General discussion for topics related to the FreeBASIC project or its community.
marcov
Posts: 3455
Joined: Jun 16, 2005 9:45
Location: Netherlands
Contact:

Re: Ansi, Utf8 & Utf16 encoding problems

Post by marcov »

jj2007 wrote: Of course, the console is another story; it works fine for Russian with the Lucida Console or Consolas fonts on my Italian OS, but to display Chinese in the console, you need some acrobatics - unless you have a Chinese Windows version, I suppose.
No it is possible. IIRC you either need to install the new terminal app, or

set your app and terminal encoding to utf8, select a right font, and start your terminal with CMD /w
excuse my Freepascal/Delphi, but the code to do that looks like this:

Code: Select all

Const
  LF_FACESIZE = 32;
 
Type
  CONSOLE_FONT_INFOEX = record
    cbSize     : ULONG;
    nFont      : DWORD;
    dwFontSize : COORD;
    FontFamily : UINT;
    FontWeight : UINT;
    FaceName   : array [0..LF_FACESIZE-1] of WCHAR;
  end;
 
{ Only supported in Vista and onwards!}
 
function SetCurrentConsoleFontEx(hConsoleOutput: HANDLE; bMaximumWindow: BOOL; var CONSOLE_FONT_INFOEX): BOOL; stdcall; external kernel32;
 
var
  New_CONSOLE_FONT_INFOEX: CONSOLE_FONT_INFOEX;
 
initialization
 // these two switch the FPC to UTF8 as 1-byte encoding.
 SetMultiByteConversionCodePage(CP_UTF8);   // for general strings
 SetMultiByteRTLFileSystemCodePage(CP_UTF8); // for filenames.

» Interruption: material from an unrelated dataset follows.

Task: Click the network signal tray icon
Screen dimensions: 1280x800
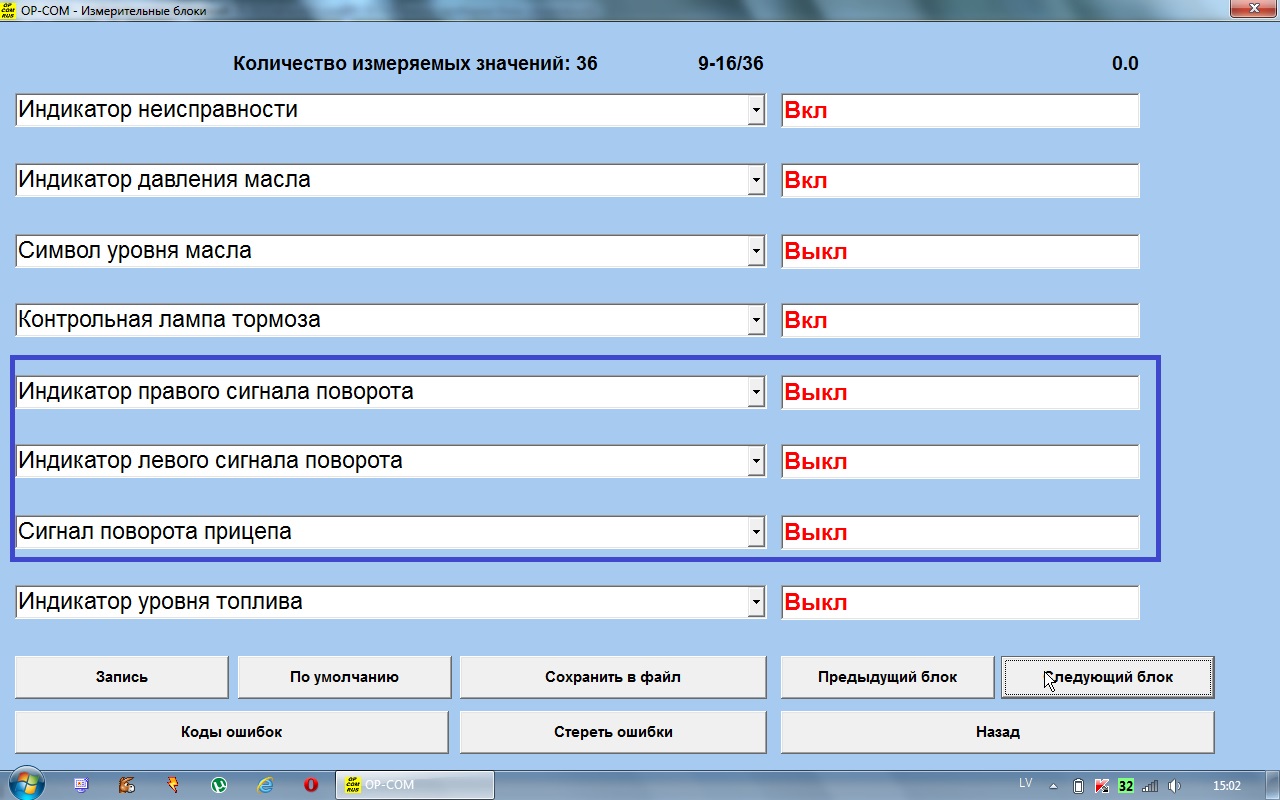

  SetConsoleOutputCP(DefaultSystemCodePage); // winapi console. DefaultSystemCodepage is now utf8.
  SetTextCodePage(Output, DefaultSystemCodePage);  // adapt the FPC stdout descriptor.
 
  FillChar(New_CONSOLE_FONT_INFOEX, SizeOf(CONSOLE_FONT_INFOEX), 0); // zero structure
  New_CONSOLE_FONT_INFOEX.cbSize := SizeOf(CONSOLE_FONT_INFOEX);
  New_CONSOLE_FONT_INFOEX.FaceName := 'Consolas';
//  New_CONSOLE_FONT_INFOEX.FaceName := 'Lucida Console';  //use Lucida Console for Win XP, XP is no longer supported.
  New_CONSOLE_FONT_INFOEX.FontWeight := 400;
  New_CONSOLE_FONT_INFOEX.dwFontSize.Y := 16;
 
  SetCurrentConsoleFontEx(StdOutputHandle, False, New_CONSOLE_FONT_INFOEX);
end.
As said earlier in these thread, I have experimented with the UTF8 manifesting in gui programs, but not yet with console programs, so I don't know. For GUI programs it is easy as it is just a tick in lazarus. One of the reasons is that resource handling is currently complicated with the old nightmare that is windres. Pretty soon (hopefully weeks), a release will come with a FPC native resource compiler and we can part with that trainwreck.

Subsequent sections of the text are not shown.